From Climate Scepticism
BY TONY THOMAS

This piece is not about climate but about the mindset of taxpayer-funded Australian Broadcasting Commission, which has a legal charter for impartiality. This has not prevented the ABC from adopting woke/Green/Left positions on most controversies including Australia’s impending referendum to set up a new chamber of Aborigines to “make representations” to both Parliament and the executive. The ABC’s position on climate can be taken as read.
Guys, don’t cancel me, but in our household we’ve watched ABCTV 7pm News (Vic) for 40 years. It’s an addiction – like heroin, crystal meth, fentanyl. Close to 7pm we get twitchy for our fix – will the iView app work on our Smart TV (IQ just above 100)? Up to Tuesday (September 26), we accepted the assurances of the ABC Charter that ABC flagship TV would be impartial, professional and devoid of green-Left spin. But last night’s news (Tues) shattered my illusions.
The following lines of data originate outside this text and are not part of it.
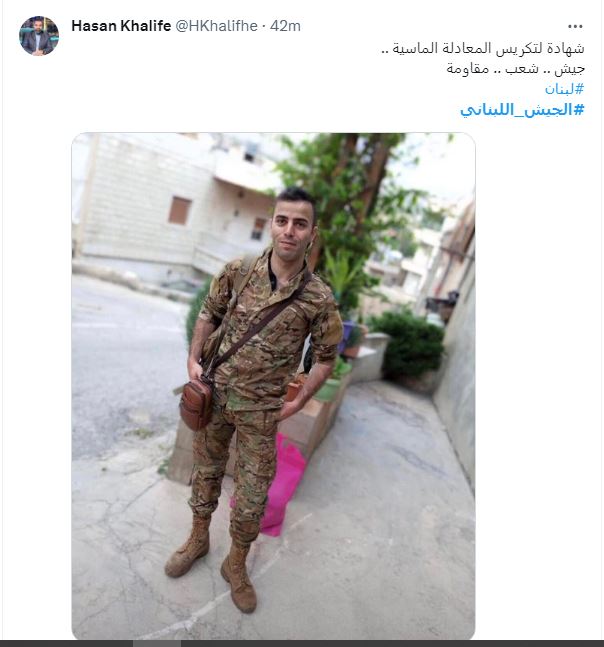The height and width of the screenshot is (647, 604).
Task: Click the building window in photo background
Action: (x=179, y=210)
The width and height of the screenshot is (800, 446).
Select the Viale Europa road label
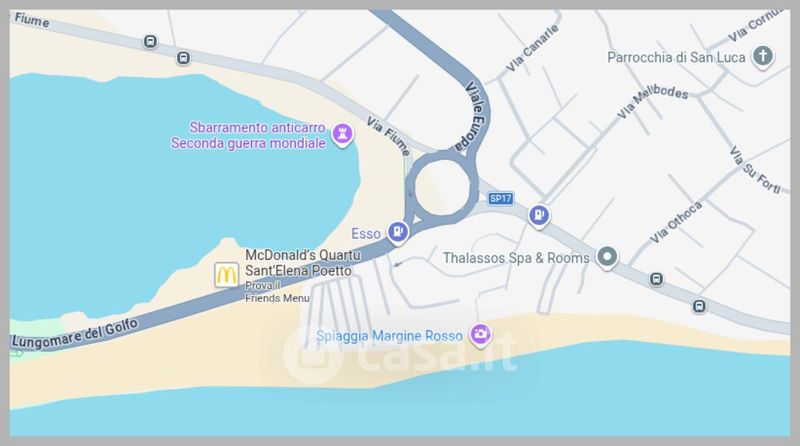(x=472, y=116)
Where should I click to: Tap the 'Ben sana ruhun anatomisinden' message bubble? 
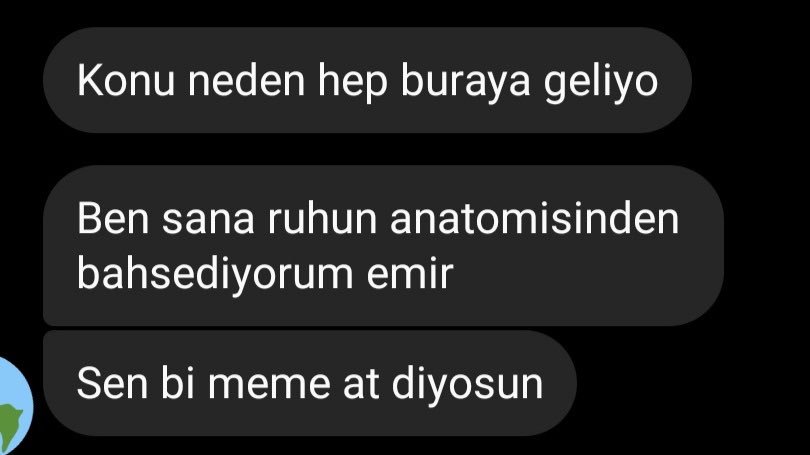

I must now put in a complaint to the ABC Ombudsman (properly, Ombudswoman) Fiona Cameron. She will consider it carefully before, as I expect, rejecting it , her role being “to build on the credibility and trust Australian audiences have in the ABC.”
The same item was in the NSW 7pm news (21.30mins), and I assume around the nation. This item even wound up on the France 24 news channel, in English, albeit with some clips that didn’t make the ABC compilation. These dual versions enable me to do a compare and contrast exercise.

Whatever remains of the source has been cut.